Recently, a two-page press release caught my attention. It was a press release like any other, not so different from the multitudes that cross my desk each and every day. "GM takes new combustion technology out of the lab and onto the road" is hardly a head-turning headline. But two paragraphs into the release were four words that awoke my inner pocket protector: Homogeneous Charge Compression Ignition.
I know, I know, your heart is doing little flutters too. But, before I lose you in a discussion of thermodynamics and intake charge distribution, let me state that GM's contention that this is the "most awaited advanced combustion technology of the past 30 years" may well be spot on. It achieves that exalted status, says GM, by combining the fuel economy of a diesel engine with the superior emissions cleanliness and drivability of a petrol engine. Fuel economy is improved by as much as 15 per cent over conventional petrol engines, yet an HCCI engine requires very little exhaust treatment (ie, catalysts) and certainly none of the "chemical laboratory" after-treatment that diesels need for emissions requirements.
It does this by combining the basic principles of both diesel and gas engines. Essentially, the much-modified 2.2L Ecotec engine I tested in a Saturn Aura recently operates in traditional petrol and a new 'diesel-like' modes. In "SI" (spark ignition) mode, it's a regular Ecotec with spark plugs firing a direct-injected air-fuel mixture. The prototype's SI light is always on at idle and whenever the engine is under heavy load.
However, like a typical diesel engine, when the one-off Aura's "HCCI" light is on, the 2.2L needs no spark plugs. This offers all manner of advantages, says Vijay Ramappan, HCCI Calibration Engineer for GM. Because the fuel is igniting itself, the combustion inside the cylinder happens all at once. That might not sound like a big deal, but when you are initiating combustion using a spark plug, the farthest reaches of the combustion chamber have to wait for the explosion to propagate outward.

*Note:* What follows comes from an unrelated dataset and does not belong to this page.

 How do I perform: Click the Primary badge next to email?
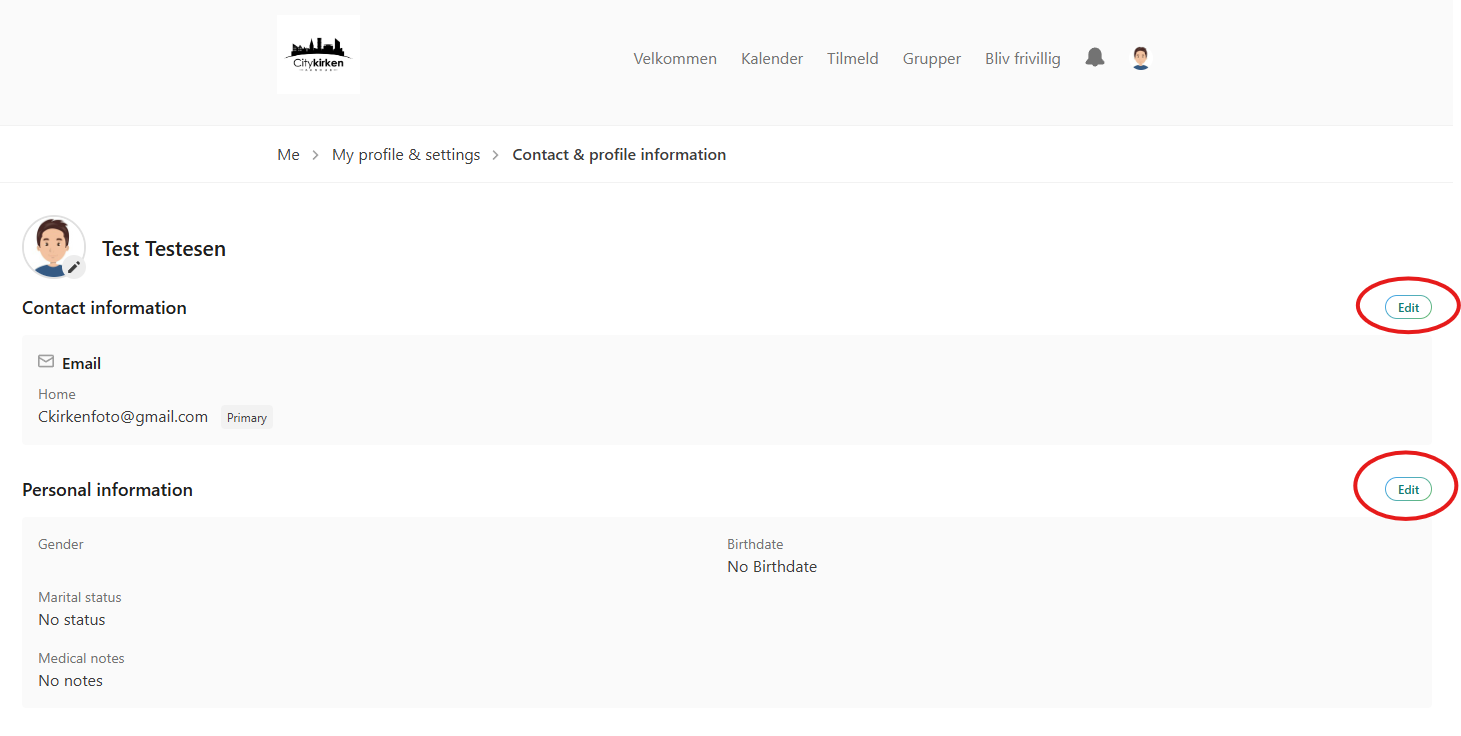pyautogui.click(x=247, y=418)
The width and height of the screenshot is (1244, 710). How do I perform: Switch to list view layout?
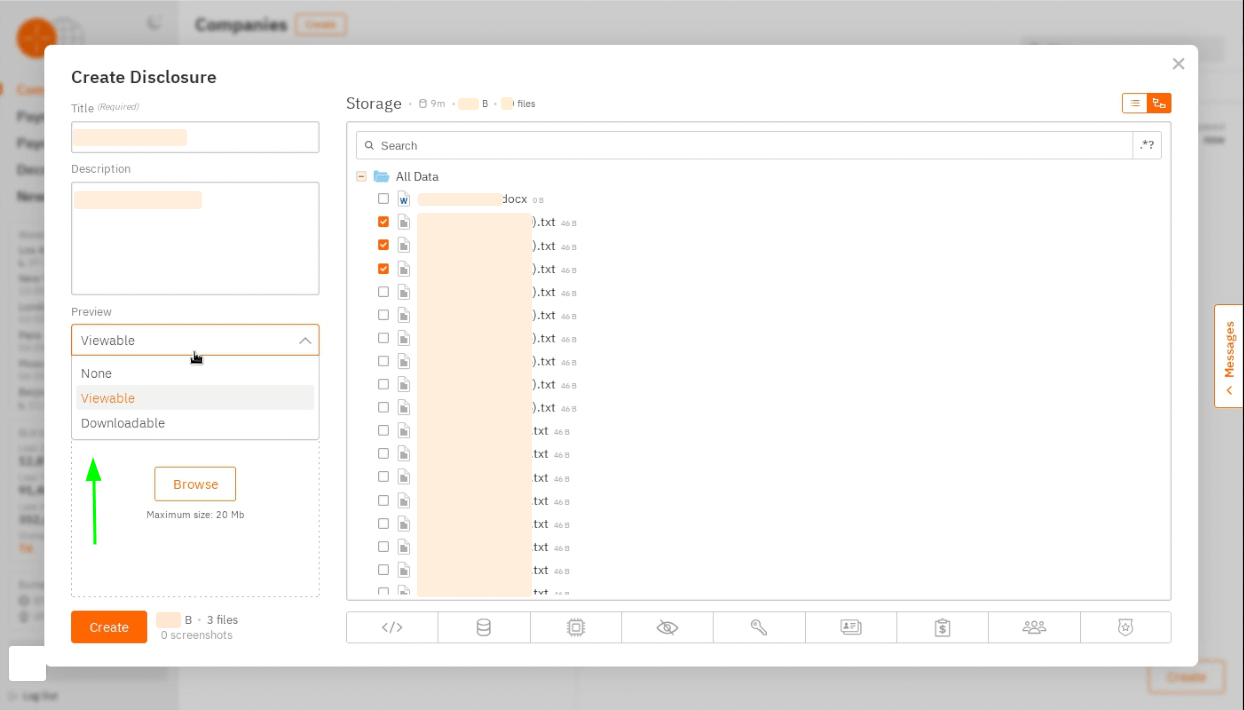point(1134,103)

This delay, measured in milliseconds, is one of the reasons for the petrol engine's relative inefficiency compared with a diesel. On the other hand, unlike a diesel (but as with a conventional petrol engine), even in HCCI mode, the Saturn's fuel and air are premixed. In a diesel engine, injecting the fuel directly into the cylinder serves the purpose of the spark plug - to cause the torque-producing explosion at exactly the opportune time.

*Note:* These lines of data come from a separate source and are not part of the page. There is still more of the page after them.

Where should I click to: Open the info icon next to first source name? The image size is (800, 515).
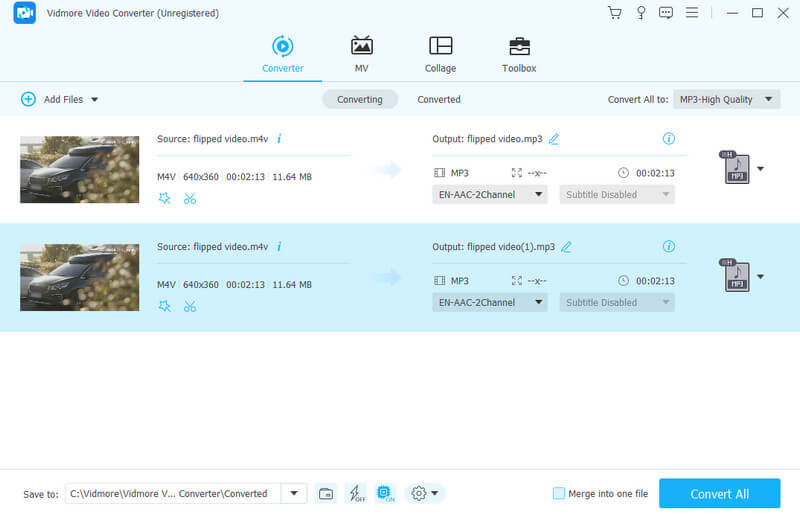[x=279, y=139]
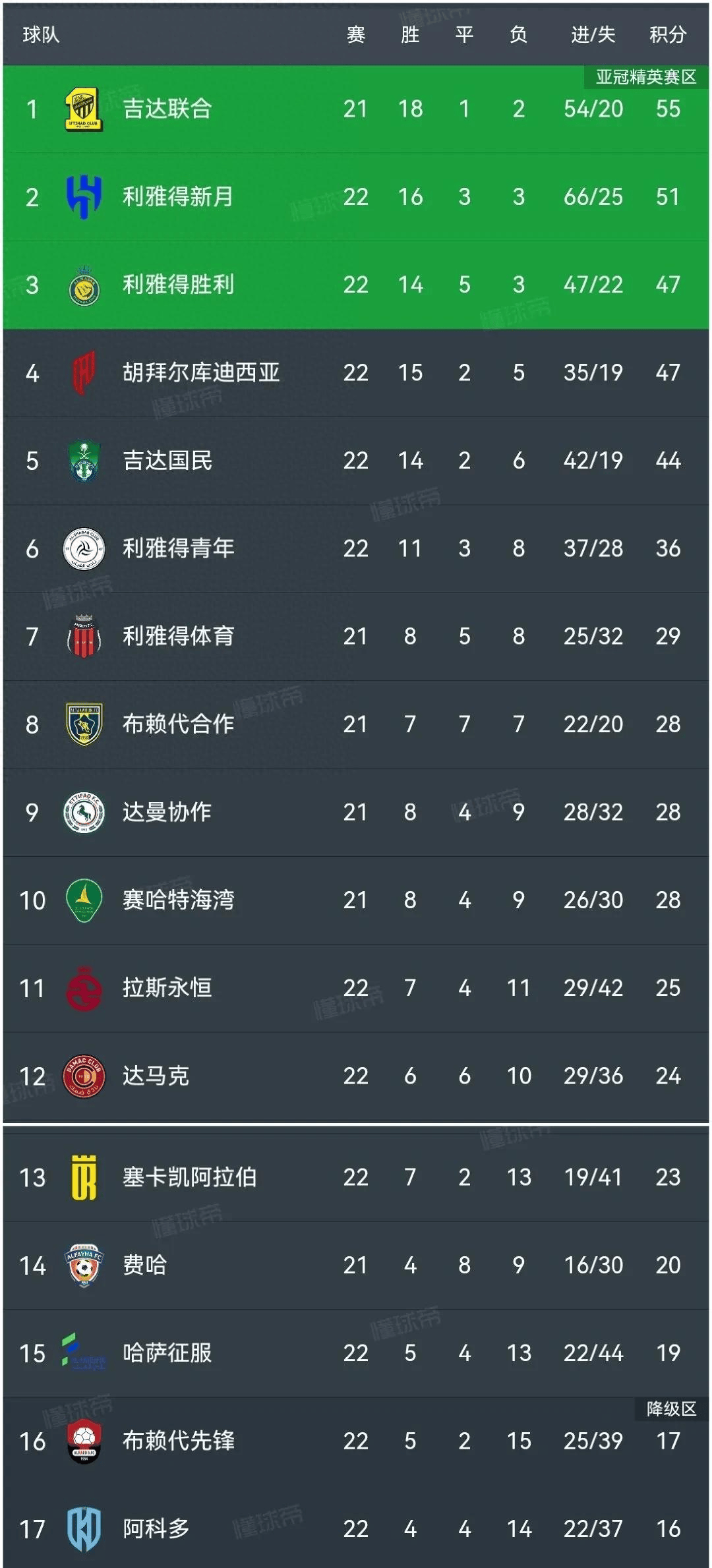The image size is (712, 1568).
Task: Select the 利雅得新月 blue club logo
Action: [86, 198]
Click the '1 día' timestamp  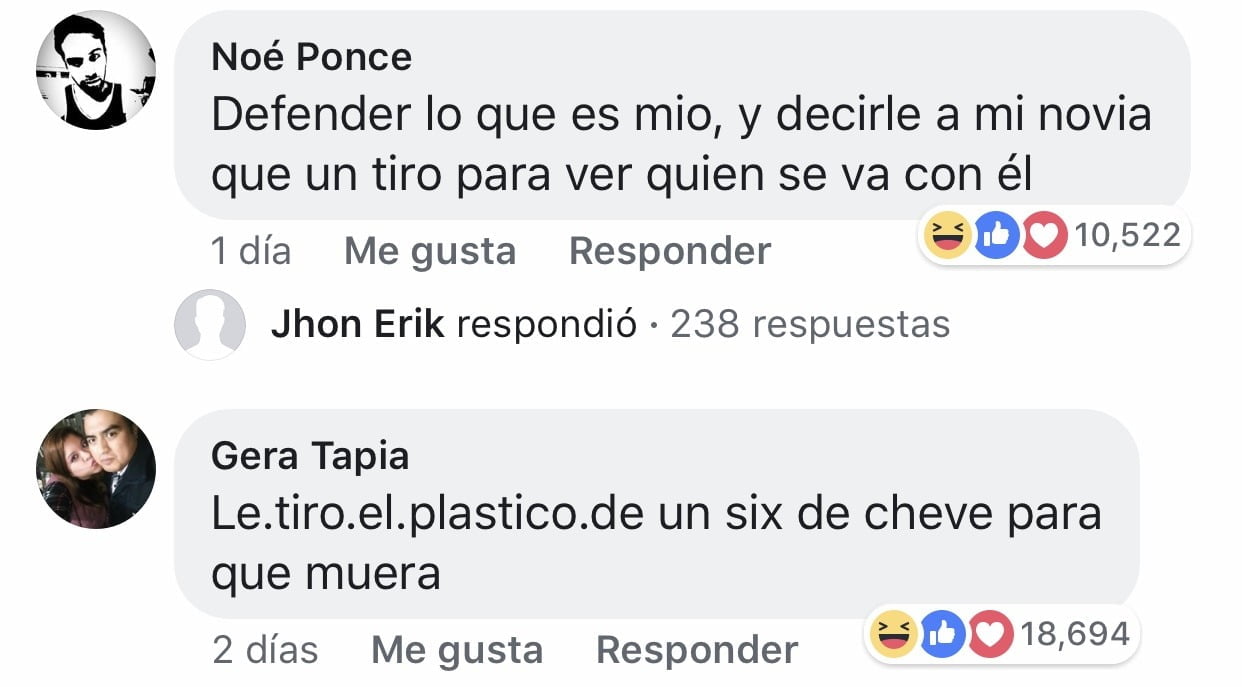click(x=251, y=251)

While this helps with minimising the HCCI's emissions, without a spark plug or the diesel's injection of fuel to time the ignition precisely, getting the entire process to occur at the precise for optimum combustion becomes a far trickier process than in either gas or diesel engine. Unlike a petrol engine, a diesel (and since they are so similar, an HCCI engine as well) needs heat - lots of it - to generate an explosion. A diesel engine uses an incredibly high compression ratio (often as high as 17:1, compared with a petrol-powered engine at 10:1) to get things inside the cylinder percolating. GM's HHCI engine has no such option, since such a high compression ratio would create detonation when operate in its normal spark ignition mode.

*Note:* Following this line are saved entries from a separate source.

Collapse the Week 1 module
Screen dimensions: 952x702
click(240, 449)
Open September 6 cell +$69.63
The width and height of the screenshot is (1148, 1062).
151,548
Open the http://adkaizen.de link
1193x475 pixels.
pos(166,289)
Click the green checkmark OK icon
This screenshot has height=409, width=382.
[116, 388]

What to do? Well, according to Ramappan, the trick is to run a second camshaft that shuts the exhaust valve down early. Doing so traps a bunch of the exhaust gases in the cylinder. Trapping those incredibly hot exhaust gases sends the temperature inside the combustion chamber sky high, more than enough for the incoming fuel-air mixture to self-ignite and operate in HCCI's 'diesel-like' mode. An HCCI-equipped engine offers a 10 to 15 per cent increase in fuel economy with very little change in driving abilities. At idle, it sounds completely normal because it operates exactly like the same spark plug-ignited four-banger that powers so many GM vehicles. Acceleration is similar and, above about 90kph, the sound is also identical as the engine is still operating in SI mode.
But when cruising at a steady speed below 90 clicks, the engine quickly flicks to its fuel-saving HCCI mode, with just a slight hint of the more robust engine noise that anyone who's ever drive a diesel-powered car is familiar with. However, since the vehicle is moving, it's barely noticeable. Ramappan says that HCCI's entry into the marketplace is still some time away. Getting the right amount of exhaust gas in the cylinder while simultaneously injecting the precise amount of fuel is beyond the current onboard computers' abilities.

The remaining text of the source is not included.